SUMMARY - E450 Worrying Message

From: Nick Pettefar (Nick@Pettefar.com)
Date: Wed Nov 17 2004 - 12:43:46 EST


Hi list,

Thanks for the really great info.

I took people's advice (listed below, duplications not shown) and verified
that I actually do have a CPU "missing in action" from my E450.

I now have the machine in my office (it's rather loud!) and I'm attempting to
fault-find the problem. If I can't sort it out I'll log a call with Sun.

Cheers! (But not to the rude people and the vacationers).

Nick

> Failed Field Replaceable Units (FRU) in System:
> ==============================================
> SUNW,UltraSPARC-II unavailable :
> PROM fault string: fail-Disabled by Command
                                                                                The FRU has been deliberately failed by a PROM command (Perhaps it was flaky - re-enable it and see)

> Failed Field Replaceable Unit is UltraSPARC module Module 3

That FRU being processor 3. (Assuming they count from 0, the last one in
the machine.)

That's a hardware issue (one of the cpu units) If you can boot up
otherwise doing a "prtdiag -v" via shell will tell you more information.

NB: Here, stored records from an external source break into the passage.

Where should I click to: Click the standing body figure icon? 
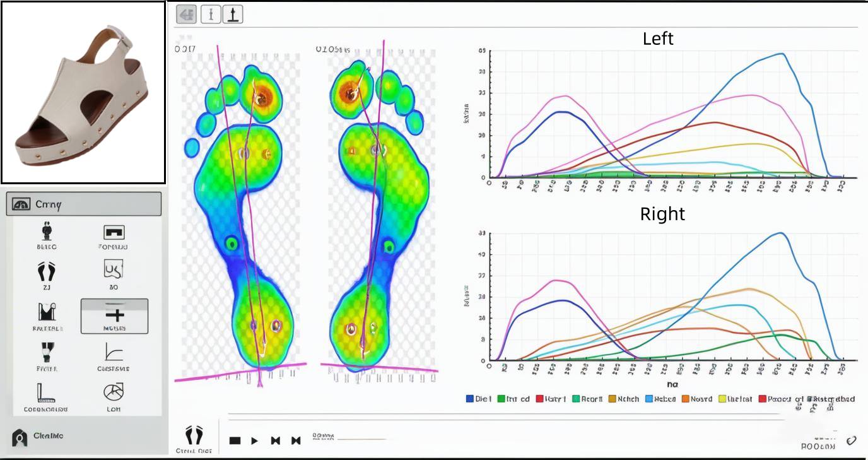point(46,232)
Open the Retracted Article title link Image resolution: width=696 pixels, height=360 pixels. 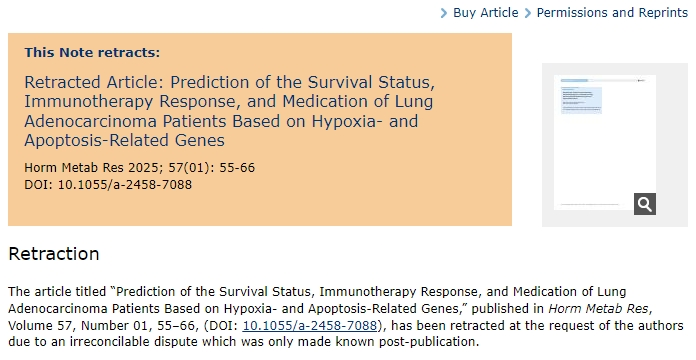[x=229, y=111]
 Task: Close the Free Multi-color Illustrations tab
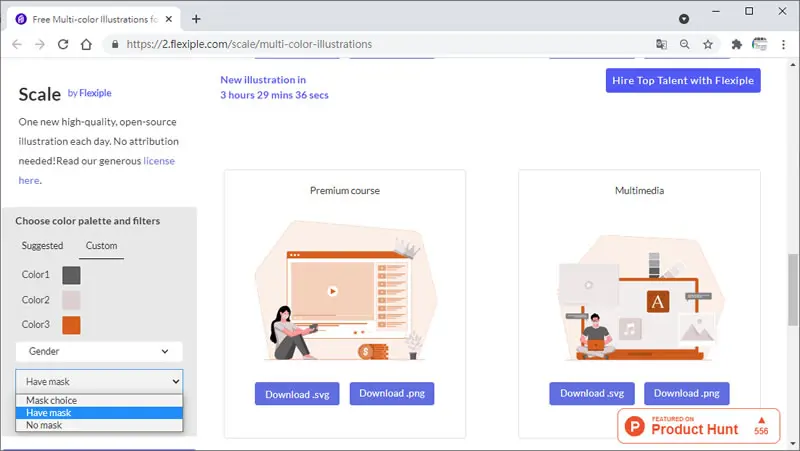click(169, 19)
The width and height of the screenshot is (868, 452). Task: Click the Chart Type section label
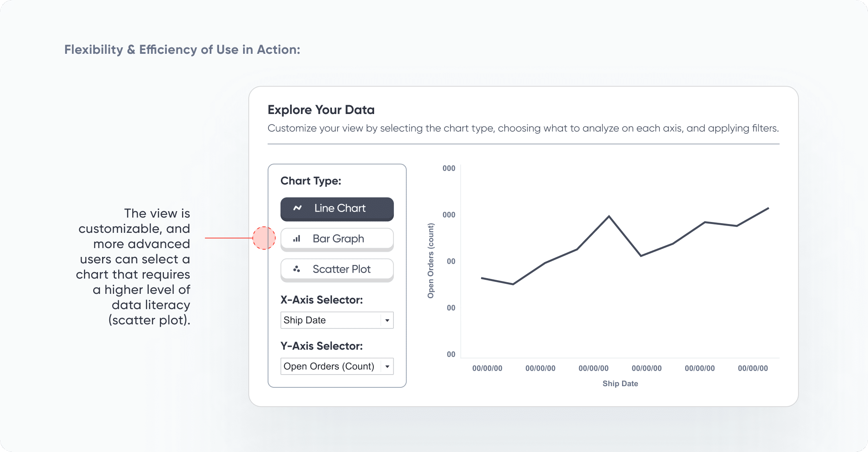tap(311, 181)
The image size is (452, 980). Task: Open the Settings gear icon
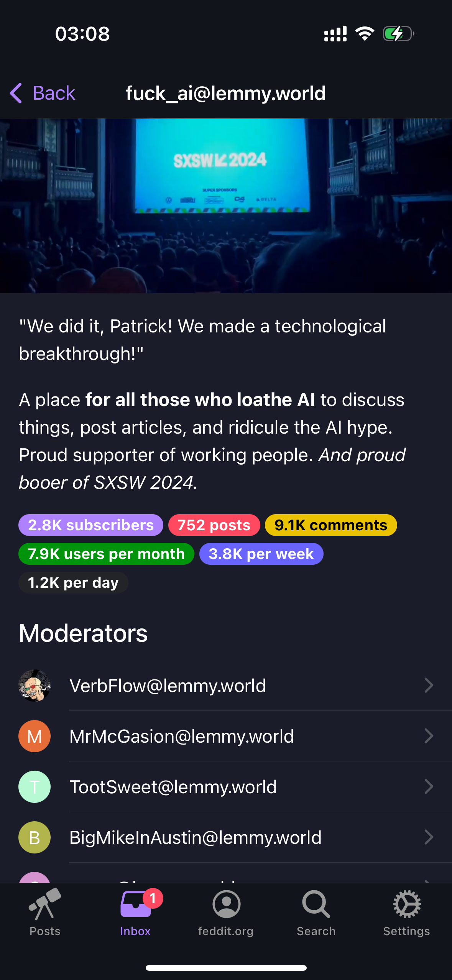[x=407, y=904]
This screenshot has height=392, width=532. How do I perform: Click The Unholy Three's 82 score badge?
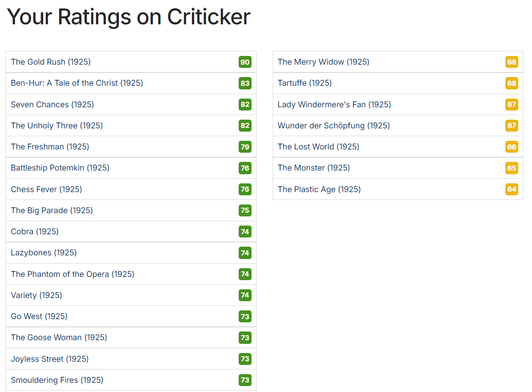click(245, 126)
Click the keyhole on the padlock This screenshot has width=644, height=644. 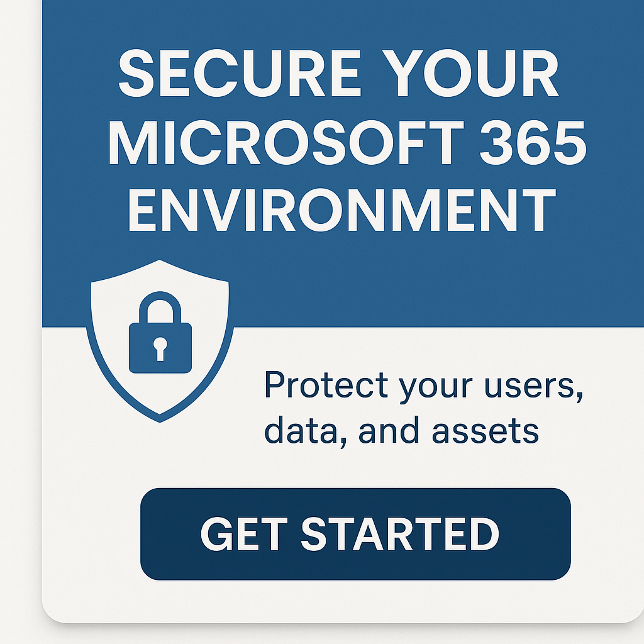pos(160,348)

You might want to check output from "psrinfo" to verify how many CPUs
are active/online in your system .. sounds like one CPU may be
faulty/offline (failed hardware? possibly shutdown / reseat the CPU on
the mainboard to confirm, or play "musical chairs" to rearrange CPUs to
rule out other HW issues such as CPU socket / support hardware upstream)....
ie, sample output from an e450 here (with 4x400mhz CPUs)

root@e450#psrinfo
0 on-line since 11/12/04 22:00:44
1 on-line since 11/12/04 22:00:47
2 on-line since 11/12/04 22:00:47
3 on-line since 11/12/04 22:00:47

and/or

root@e450#psrinfo -v

Status of processor 0 as of: 11/17/04 10:21:58
  Processor has been on-line since 11/12/04 22:00:44.
  The sparcv9 processor operates at 400 MHz,
  and has a sparcv9 floating point processor.
Status of processor 1 as of: 11/17/04 10:21:58
  Processor has been on-line since 11/12/04 22:00:47.
  The sparcv9 processor operates at 400 MHz,
  and has a sparcv9 floating point processor.
Status of processor 2 as of: 11/17/04 10:21:58
  Processor has been on-line since 11/12/04 22:00:47.
  The sparcv9 processor operates at 400 MHz,
  and has a sparcv9 floating point processor.
Status of processor 3 as of: 11/17/04 10:21:58
  Processor has been on-line since 11/12/04 22:00:47.
  The sparcv9 processor operates at 400 MHz,
  and has a sparcv9 floating point processor.

looks like you just lost a CPU , in slot 3 what dose prtdiag -v say :?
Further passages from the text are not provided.